Afuera, sobre la superficie cruda, pavimento y alquitrán de Avenida Libertador y España, hacía frío. Frío de esos que se pegan como cinta scotch a la piel. De a poco, nos encontramos con algunos de los pibes que iban a tocar esa noche, contentos, adrenalínicos, despeinados. Conversamos animadamente, resistiendo el oso polar que nos lengüeteaba la oreja.
—Vamos, bajemos— se acerca Atilio, el baterista y mentor de Noosfera, tipo buena madre si los hay. —Ellos vienen con nosotros— Les dice a las gárgolas vivientes de la puerta.
Es de mala leche entrar sin pagar en estos lugares, donde las bandas que tocan van por la entrada, y la bebida se la deja el bueno del bar. Es un uso y costumbre pobretón, ventajero, arribista. Crónicas de la miseria.

Cuando bajamos nos pegamos a la barra, parados sobre el humo denso, líquido. En esta dimensión, fumar es un daño colateral aunque recomendado por los que saben. No hay “libre de humo” en el infierno. El humo es a por lo que uno va.
De la barra al escenario hay unos quince pasos. Sin zancadas largas, sin saltos. Quince pasos que en un rato se empiezan a llenar de lugareños del metal, malabaristas, curiosos y habitués. Quince pasos para un pogo entre tímido y vecinal, cordial y duro. Más parecido a los agarrones de boxeadores conocidos que a ritos de guerra.
Tres bandas tres.
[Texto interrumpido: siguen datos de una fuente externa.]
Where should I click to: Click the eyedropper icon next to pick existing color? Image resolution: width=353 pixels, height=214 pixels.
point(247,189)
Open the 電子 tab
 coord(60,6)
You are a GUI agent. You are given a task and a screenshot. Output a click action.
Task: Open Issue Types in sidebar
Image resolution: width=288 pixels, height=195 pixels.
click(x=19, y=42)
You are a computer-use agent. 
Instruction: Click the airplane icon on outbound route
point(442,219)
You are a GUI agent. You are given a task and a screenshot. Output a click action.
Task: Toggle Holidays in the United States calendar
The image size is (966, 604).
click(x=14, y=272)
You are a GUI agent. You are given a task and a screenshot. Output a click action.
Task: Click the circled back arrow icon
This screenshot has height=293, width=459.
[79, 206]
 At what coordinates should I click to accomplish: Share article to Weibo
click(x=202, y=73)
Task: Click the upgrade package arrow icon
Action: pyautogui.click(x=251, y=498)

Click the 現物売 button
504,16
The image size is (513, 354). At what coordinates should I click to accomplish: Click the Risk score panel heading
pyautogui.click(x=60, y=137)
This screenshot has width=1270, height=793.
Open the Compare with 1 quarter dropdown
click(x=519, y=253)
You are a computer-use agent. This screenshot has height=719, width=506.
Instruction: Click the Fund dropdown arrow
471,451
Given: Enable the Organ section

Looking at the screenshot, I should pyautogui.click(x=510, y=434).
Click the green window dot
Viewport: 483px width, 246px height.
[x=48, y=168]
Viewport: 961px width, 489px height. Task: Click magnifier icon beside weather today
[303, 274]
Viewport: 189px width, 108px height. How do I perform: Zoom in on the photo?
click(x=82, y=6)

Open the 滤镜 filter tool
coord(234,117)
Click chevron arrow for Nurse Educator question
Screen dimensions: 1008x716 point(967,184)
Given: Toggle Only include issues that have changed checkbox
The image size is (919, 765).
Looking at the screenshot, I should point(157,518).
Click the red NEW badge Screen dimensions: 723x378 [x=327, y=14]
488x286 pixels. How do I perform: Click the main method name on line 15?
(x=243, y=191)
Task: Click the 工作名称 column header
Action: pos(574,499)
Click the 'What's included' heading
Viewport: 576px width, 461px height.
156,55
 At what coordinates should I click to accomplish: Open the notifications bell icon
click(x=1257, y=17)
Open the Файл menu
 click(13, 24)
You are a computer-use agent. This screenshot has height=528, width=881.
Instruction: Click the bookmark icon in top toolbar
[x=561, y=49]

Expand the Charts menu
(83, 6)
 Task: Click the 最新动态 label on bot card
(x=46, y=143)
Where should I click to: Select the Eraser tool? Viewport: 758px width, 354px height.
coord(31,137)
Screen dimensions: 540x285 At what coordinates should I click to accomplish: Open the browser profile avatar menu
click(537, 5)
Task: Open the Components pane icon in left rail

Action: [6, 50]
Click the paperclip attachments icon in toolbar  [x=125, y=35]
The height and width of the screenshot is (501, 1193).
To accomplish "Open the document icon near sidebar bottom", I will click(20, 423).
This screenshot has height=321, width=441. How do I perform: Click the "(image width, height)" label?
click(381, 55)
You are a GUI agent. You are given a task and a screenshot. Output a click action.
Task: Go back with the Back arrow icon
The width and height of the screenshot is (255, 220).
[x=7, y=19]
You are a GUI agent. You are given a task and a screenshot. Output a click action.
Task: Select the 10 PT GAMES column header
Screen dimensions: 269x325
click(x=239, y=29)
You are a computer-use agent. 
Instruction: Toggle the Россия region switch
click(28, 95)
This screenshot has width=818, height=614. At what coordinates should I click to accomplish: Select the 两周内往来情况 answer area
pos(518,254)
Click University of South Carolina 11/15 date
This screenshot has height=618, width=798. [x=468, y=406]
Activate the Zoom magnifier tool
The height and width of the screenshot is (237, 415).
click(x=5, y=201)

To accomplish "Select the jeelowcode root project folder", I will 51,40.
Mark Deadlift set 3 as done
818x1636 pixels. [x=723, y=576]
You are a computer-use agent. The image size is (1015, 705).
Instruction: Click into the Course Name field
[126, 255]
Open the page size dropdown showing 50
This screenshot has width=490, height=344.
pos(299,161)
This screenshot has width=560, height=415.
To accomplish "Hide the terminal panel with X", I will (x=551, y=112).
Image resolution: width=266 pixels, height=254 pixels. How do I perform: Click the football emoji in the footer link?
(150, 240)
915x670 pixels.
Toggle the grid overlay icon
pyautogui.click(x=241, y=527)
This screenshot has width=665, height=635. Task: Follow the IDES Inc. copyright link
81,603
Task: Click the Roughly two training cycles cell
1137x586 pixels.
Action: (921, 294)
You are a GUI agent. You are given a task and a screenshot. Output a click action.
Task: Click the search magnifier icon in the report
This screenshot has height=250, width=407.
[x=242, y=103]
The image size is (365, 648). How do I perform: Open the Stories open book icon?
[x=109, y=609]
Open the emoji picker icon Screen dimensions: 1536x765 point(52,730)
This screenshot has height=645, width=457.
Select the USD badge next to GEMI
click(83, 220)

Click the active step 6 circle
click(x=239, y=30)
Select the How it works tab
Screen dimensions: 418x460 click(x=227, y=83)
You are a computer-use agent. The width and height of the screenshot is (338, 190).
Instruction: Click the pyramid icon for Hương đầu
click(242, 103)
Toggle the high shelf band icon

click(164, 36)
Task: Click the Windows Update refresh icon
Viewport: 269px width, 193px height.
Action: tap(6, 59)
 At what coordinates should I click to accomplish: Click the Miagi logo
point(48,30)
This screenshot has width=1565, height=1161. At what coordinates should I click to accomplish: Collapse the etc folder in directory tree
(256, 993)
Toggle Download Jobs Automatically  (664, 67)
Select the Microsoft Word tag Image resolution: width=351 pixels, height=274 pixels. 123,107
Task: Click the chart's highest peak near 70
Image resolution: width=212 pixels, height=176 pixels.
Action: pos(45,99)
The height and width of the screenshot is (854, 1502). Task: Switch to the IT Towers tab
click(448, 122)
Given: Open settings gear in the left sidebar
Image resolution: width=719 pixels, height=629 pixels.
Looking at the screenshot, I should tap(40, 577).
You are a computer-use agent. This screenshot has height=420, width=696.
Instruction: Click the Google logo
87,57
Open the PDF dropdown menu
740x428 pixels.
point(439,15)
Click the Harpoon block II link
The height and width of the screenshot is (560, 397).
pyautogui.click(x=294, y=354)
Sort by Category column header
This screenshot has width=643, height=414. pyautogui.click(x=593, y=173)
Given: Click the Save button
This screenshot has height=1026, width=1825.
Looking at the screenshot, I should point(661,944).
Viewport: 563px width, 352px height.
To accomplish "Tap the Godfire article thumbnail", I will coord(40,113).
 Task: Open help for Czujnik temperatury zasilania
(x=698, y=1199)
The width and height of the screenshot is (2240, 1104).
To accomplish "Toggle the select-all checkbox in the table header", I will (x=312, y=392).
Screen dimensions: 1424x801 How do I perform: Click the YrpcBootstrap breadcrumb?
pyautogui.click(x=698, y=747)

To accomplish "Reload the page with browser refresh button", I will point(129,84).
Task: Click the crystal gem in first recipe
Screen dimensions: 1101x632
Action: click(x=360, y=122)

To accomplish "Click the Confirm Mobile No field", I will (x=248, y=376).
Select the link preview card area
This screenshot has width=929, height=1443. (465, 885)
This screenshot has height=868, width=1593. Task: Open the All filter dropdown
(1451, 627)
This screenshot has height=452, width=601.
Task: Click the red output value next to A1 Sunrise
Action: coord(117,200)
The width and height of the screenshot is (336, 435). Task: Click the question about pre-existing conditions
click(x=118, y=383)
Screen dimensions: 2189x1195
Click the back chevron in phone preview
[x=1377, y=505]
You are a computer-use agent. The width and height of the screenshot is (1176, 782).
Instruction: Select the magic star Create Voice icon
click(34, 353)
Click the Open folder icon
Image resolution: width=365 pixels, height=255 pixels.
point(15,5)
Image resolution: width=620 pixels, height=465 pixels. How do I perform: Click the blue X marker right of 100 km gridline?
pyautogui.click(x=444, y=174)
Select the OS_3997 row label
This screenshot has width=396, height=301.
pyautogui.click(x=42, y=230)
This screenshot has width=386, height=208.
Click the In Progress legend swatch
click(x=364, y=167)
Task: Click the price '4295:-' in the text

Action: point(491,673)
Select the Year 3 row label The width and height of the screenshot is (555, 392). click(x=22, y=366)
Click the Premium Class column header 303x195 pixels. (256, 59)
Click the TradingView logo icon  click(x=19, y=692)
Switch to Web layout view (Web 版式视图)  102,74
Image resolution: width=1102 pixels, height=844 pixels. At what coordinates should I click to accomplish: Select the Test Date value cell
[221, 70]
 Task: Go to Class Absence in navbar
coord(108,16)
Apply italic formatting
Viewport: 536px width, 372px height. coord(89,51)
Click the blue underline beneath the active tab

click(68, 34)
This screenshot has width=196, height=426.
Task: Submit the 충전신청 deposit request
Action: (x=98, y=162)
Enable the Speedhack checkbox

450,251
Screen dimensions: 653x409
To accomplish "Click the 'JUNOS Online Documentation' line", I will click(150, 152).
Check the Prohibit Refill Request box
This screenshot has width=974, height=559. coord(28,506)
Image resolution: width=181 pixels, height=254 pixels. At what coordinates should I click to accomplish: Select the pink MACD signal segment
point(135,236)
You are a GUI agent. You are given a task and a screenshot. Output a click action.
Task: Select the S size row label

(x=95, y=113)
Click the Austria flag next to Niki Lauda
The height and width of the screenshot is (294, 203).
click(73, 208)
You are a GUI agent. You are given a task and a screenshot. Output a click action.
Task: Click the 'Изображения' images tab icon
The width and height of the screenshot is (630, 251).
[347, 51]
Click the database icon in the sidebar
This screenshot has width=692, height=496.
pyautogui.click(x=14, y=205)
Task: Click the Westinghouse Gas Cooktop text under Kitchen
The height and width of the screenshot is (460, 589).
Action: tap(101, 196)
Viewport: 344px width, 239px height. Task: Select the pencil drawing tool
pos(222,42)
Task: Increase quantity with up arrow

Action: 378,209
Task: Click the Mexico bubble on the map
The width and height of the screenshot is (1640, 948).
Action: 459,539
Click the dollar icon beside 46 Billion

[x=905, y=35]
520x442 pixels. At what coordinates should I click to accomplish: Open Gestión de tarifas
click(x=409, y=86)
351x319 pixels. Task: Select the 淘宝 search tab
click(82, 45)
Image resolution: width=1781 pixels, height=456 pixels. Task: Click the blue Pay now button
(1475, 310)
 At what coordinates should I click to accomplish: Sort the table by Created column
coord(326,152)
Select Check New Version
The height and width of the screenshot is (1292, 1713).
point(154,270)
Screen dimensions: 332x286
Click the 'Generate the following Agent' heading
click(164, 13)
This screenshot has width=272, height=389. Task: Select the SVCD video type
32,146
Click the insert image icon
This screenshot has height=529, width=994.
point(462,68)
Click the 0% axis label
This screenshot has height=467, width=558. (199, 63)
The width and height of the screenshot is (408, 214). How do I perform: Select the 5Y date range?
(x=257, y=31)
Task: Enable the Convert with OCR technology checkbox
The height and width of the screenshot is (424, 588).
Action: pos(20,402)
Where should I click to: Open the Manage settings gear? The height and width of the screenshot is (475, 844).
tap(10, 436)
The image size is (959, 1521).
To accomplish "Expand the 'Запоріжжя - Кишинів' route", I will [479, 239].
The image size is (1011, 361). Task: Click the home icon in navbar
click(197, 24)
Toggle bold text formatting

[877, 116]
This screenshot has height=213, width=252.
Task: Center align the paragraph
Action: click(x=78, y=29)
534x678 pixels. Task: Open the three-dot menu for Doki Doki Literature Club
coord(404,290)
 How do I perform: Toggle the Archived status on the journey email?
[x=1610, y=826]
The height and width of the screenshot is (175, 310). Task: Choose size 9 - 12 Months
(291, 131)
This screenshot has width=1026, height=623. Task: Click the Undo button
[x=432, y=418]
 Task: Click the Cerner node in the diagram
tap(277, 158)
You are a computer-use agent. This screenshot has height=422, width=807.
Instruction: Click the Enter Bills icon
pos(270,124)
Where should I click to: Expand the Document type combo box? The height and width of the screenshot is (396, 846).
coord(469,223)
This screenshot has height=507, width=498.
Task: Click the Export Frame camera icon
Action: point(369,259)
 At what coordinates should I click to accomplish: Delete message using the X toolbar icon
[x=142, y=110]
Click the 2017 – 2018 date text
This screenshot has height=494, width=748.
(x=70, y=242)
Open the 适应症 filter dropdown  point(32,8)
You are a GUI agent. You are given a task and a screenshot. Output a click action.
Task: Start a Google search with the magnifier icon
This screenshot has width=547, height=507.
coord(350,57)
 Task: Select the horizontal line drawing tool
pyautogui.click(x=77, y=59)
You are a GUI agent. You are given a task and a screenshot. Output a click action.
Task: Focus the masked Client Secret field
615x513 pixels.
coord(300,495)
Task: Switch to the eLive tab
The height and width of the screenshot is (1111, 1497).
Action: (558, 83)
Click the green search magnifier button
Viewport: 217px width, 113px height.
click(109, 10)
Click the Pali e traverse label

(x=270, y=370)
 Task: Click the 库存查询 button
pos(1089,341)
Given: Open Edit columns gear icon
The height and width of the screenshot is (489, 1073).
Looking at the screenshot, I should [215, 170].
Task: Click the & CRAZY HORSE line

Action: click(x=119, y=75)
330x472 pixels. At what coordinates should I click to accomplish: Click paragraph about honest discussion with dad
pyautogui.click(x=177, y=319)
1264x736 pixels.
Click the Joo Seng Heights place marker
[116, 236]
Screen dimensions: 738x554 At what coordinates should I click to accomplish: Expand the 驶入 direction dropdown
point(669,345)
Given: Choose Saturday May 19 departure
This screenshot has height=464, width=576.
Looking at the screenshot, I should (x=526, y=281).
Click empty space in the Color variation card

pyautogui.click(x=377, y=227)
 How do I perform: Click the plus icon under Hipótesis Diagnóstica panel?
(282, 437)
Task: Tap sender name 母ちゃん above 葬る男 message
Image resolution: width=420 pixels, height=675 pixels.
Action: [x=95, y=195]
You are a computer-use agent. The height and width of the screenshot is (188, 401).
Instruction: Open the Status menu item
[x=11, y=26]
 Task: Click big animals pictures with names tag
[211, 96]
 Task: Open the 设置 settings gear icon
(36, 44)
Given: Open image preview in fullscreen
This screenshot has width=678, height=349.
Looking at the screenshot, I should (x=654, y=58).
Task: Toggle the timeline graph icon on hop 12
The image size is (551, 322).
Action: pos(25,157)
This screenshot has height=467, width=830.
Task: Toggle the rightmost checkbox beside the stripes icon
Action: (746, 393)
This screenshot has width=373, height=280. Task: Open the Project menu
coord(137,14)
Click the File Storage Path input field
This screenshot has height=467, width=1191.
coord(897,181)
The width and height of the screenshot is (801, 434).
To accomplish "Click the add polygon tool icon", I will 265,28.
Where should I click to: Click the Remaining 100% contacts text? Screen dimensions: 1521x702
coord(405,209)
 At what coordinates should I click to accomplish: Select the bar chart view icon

Arranca Mud como un power trío ajustado, respetuoso de los tiempos y las melodías. Donde melodía implica laburo, cerebro, calor. “Morir para vivir” recomienda desde el apretado ring de tablones, cuando el metal y sus hijos se levantan a bailar en el sótano. Death, Hardcore, Doom, Thrash. El espítiru de Max Cavalera y Soulfly dándose un baño de barro sanjuanino.
Seguido a esto suben Mahnruf y más tarde la perla negra del sótano, Noosfera.
Atilio, baterista del último trío se come el piso a palazos, le tira bombas a los parches y los metacarpianos le saltan de mano en mano.
Mientras la música mueve las neveras cabezales de los asistentes, la barra es la caldera del diablo. Cerveza en vasos donde uno puede darse un baño apurado en caso de necesitarlo. Fernet que promete decirte al oído algunos cuentos jodidos y desnudos. Un par de escotes con privación de género o escasez de algodón. Negro para las remeras, negro para los pantalones. El negro es el color del baile entre los muertos de buena salud que descansamos las espaldas en las transpiradas paredes.
Los soldados de esta noche conversan entre sí, animadamente. Generales con cabos rasos igualados por el amor a la música. Aunque amor sea una palabra que intentan evitar, con temor a ser devorados por el ánima de los que expelen el aire final antes de viajar algunos metros bajo tierra.
Esa noche volaron por allí entre tema y tema, teorías conspirativas del peronismo vernáculo, diatribas enceguecidas sobre la utilidad real del Guitar Hero para ser un buen violero, la necesidad de juntarse para hacer algo que deje huella socialmente, comparaciones de etílico fundamento respecto al estado del metal en San Juan y algunas viñetas sobre el matrimonio igualitario, en donde un célebre orador de la noche comentó, no sin ironía, “...en mi barrio, ahora hay algunos muchachos que se encariñan con otros muchachos. Son laburadores, buena gente. Hasta dan ganas de comerse un asado con ellos...”.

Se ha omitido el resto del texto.